- Directive 1
In the passage on Hamburg in 1813–1814, to whom did Davout finally capitulate, and on what date?

- Selected text
The city of Hamburg was one of the most powerful fortresses east of the Rhine. After being freed from Napoleonic rule by advancing Cossacks and other following Coalition troops it was once more occupied by Marshal Davout's French XIII Corps on 28 May 1813, at the height of the German Campaign during the War of the Sixth Coalition from French rule and occupation. Ordered to hold the city at all costs, Davout launched a characteristically energetic campaign against a similar numbered Army of the North made up of Prussian and other Coalition troops under the command of Count von Wallmoden-Gimborn, winning a number of minor engagements. Neither force was decidedly superior and the war ground to a halt and resulted in a rather stable front line between Lübeck and Lauenburg and further south along the Elbe river, even after the end of the cease-fire of the summer 1813. In October 1813 a French column's movement towards Dannenberg resulted in the only major engagement in the North of Germany, the Battle of the Göhrde. The defeated French troops retreated back to Hamburg.

Despite steadily shrinking manpower, food and ammunition supplies, Davout's forces displayed no signs of abandoning Hamburg. When French armies withdrew west after the lost Battle of Leipzig at the end of the year, and the Allies deployed a large portion of Bernadotte's Army of the North to watch the city during the 1814 campaign for France. Davout was still in control of Hamburg when the War of the Sixth Coalition ended in April, and eventually capitulated to Russian forces under General Bennigsen on 27 May 1814, obeying orders delivered by General Gérard from the new king of France, Louis XVIII.

- Directive 2
In the entries that follow, copy out the stretch from the line containing "Screen dimensions: 1200x630" through the line containing "pos(245,60)" word for word, leaving out the pictures.

- Records for this exercise
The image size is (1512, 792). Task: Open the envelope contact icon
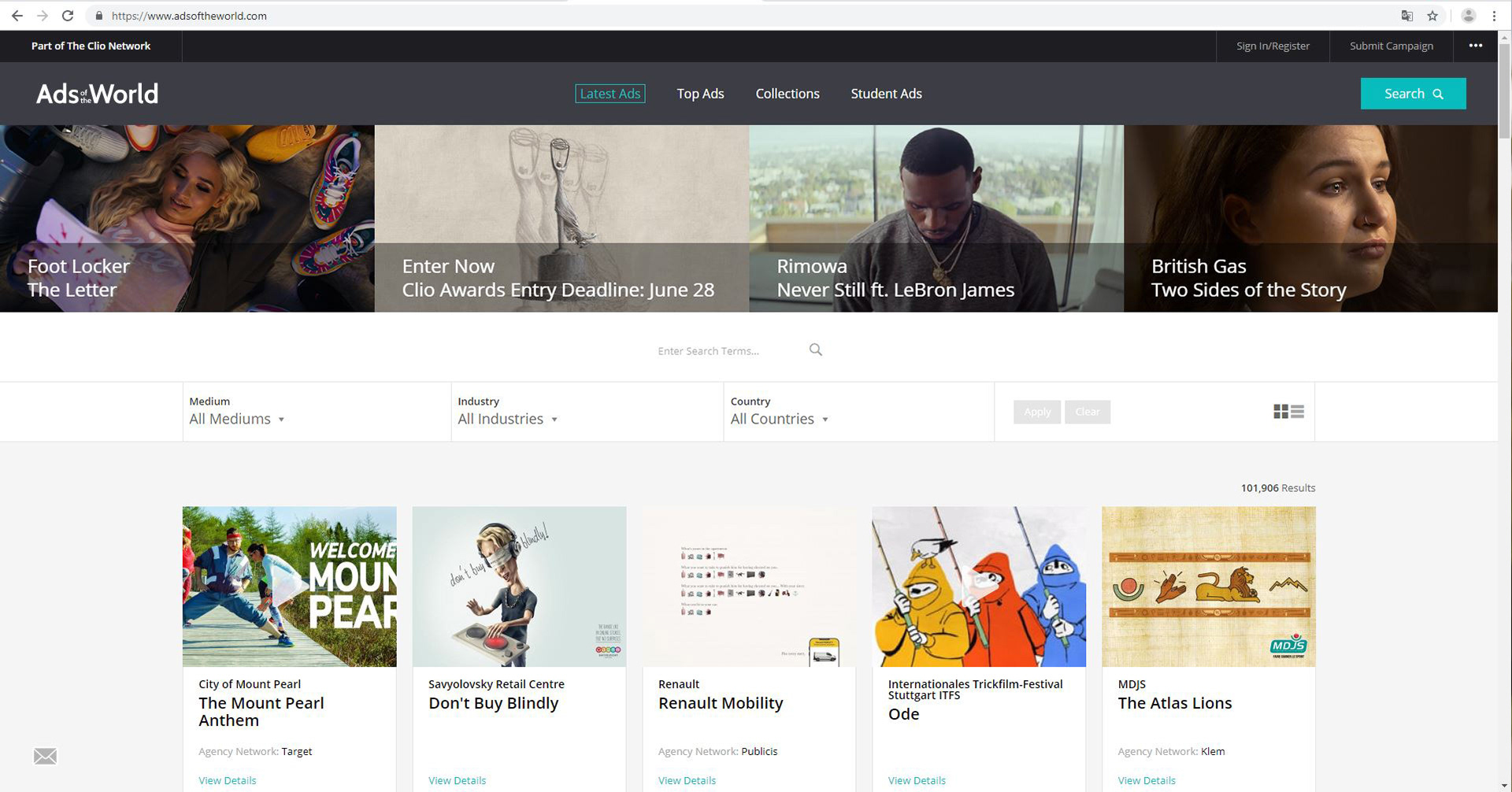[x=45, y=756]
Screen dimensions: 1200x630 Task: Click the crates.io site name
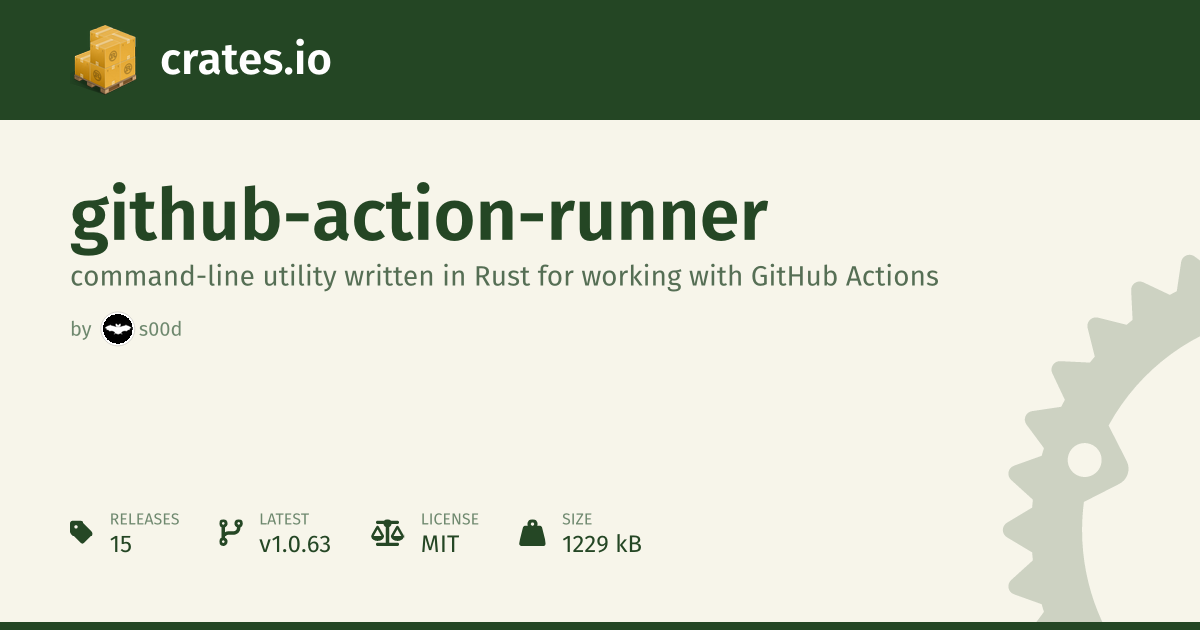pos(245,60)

...

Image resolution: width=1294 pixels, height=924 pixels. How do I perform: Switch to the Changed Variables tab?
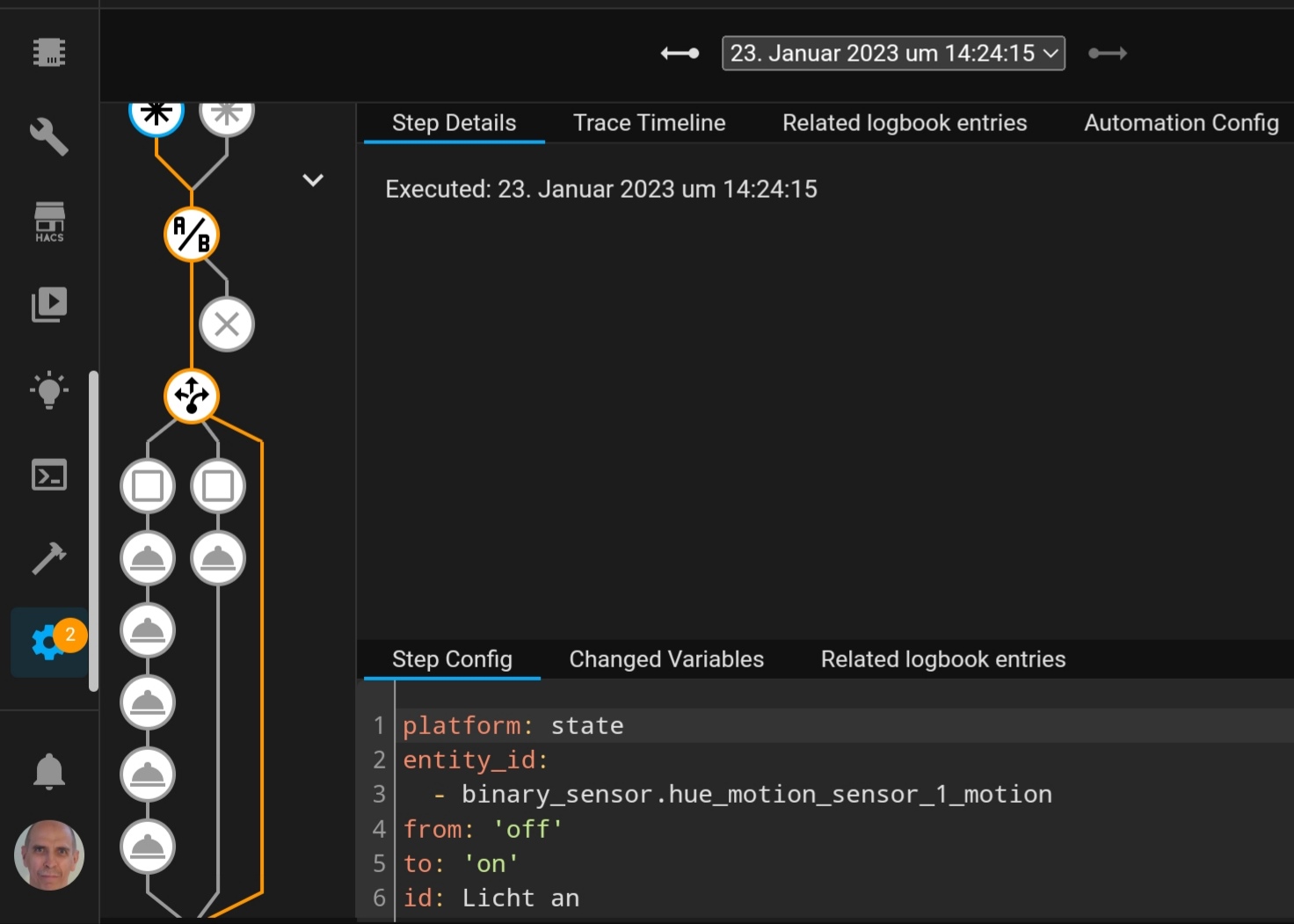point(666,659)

- Complete answer 1
To Russian forces under General Bennigsen, on 27 May 1814.

- Complete answer 2
Screen dimensions: 1200x630 Task: Click the crates.io site name
pos(245,60)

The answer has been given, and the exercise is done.